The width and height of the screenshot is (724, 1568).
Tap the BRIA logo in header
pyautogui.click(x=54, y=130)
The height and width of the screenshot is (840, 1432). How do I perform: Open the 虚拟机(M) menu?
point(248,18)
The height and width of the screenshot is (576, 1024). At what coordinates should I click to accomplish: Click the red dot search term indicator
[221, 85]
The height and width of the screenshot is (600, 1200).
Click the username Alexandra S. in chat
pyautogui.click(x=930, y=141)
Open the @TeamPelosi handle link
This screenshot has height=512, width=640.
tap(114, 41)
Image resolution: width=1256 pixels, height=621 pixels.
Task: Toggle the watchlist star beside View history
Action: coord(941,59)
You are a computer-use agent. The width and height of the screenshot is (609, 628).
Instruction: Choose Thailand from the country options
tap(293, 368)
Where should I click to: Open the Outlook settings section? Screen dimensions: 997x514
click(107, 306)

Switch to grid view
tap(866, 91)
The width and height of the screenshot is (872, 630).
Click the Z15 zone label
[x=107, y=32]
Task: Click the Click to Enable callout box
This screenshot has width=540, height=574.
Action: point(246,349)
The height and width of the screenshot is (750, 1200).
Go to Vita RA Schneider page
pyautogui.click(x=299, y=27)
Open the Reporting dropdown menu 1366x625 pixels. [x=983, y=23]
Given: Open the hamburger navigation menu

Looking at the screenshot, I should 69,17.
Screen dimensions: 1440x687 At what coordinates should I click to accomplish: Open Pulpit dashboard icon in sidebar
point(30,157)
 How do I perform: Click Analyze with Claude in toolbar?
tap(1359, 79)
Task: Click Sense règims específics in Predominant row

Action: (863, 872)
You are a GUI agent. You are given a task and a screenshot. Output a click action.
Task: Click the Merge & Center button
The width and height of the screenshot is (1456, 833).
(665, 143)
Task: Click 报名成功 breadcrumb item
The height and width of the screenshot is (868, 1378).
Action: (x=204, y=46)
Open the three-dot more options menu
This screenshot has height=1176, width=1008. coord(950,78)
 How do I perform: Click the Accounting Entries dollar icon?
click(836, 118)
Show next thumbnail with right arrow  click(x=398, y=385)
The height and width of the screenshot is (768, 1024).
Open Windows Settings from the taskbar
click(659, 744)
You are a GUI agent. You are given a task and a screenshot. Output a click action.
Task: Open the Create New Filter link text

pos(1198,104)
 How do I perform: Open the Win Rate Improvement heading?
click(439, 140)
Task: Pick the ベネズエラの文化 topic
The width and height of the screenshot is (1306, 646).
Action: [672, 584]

◆ TASK INSTRUCTIONS
Could you retype exactly the lines above, starting at the line that contains "Task: Click Sense" and ending at the line that contains "Task: Pick the ベネズエラの文化 topic", and nothing more?

◆ ANSWER BOX
Task: Click Sense règims específics in Predominant row

Action: (863, 872)
You are a GUI agent. You are given a task and a screenshot. Output a click action.
Task: Click the Merge & Center button
The width and height of the screenshot is (1456, 833).
(665, 143)
Task: Click 报名成功 breadcrumb item
The height and width of the screenshot is (868, 1378).
Action: (x=204, y=46)
Open the three-dot more options menu
This screenshot has height=1176, width=1008. coord(950,78)
 How do I perform: Click the Accounting Entries dollar icon?
click(836, 118)
Show next thumbnail with right arrow  click(x=398, y=385)
The height and width of the screenshot is (768, 1024).
Open Windows Settings from the taskbar
click(659, 744)
You are a GUI agent. You are given a task and a screenshot. Output a click action.
Task: Open the Create New Filter link text

pos(1198,104)
 How do I perform: Open the Win Rate Improvement heading?
click(439, 140)
Task: Pick the ベネズエラの文化 topic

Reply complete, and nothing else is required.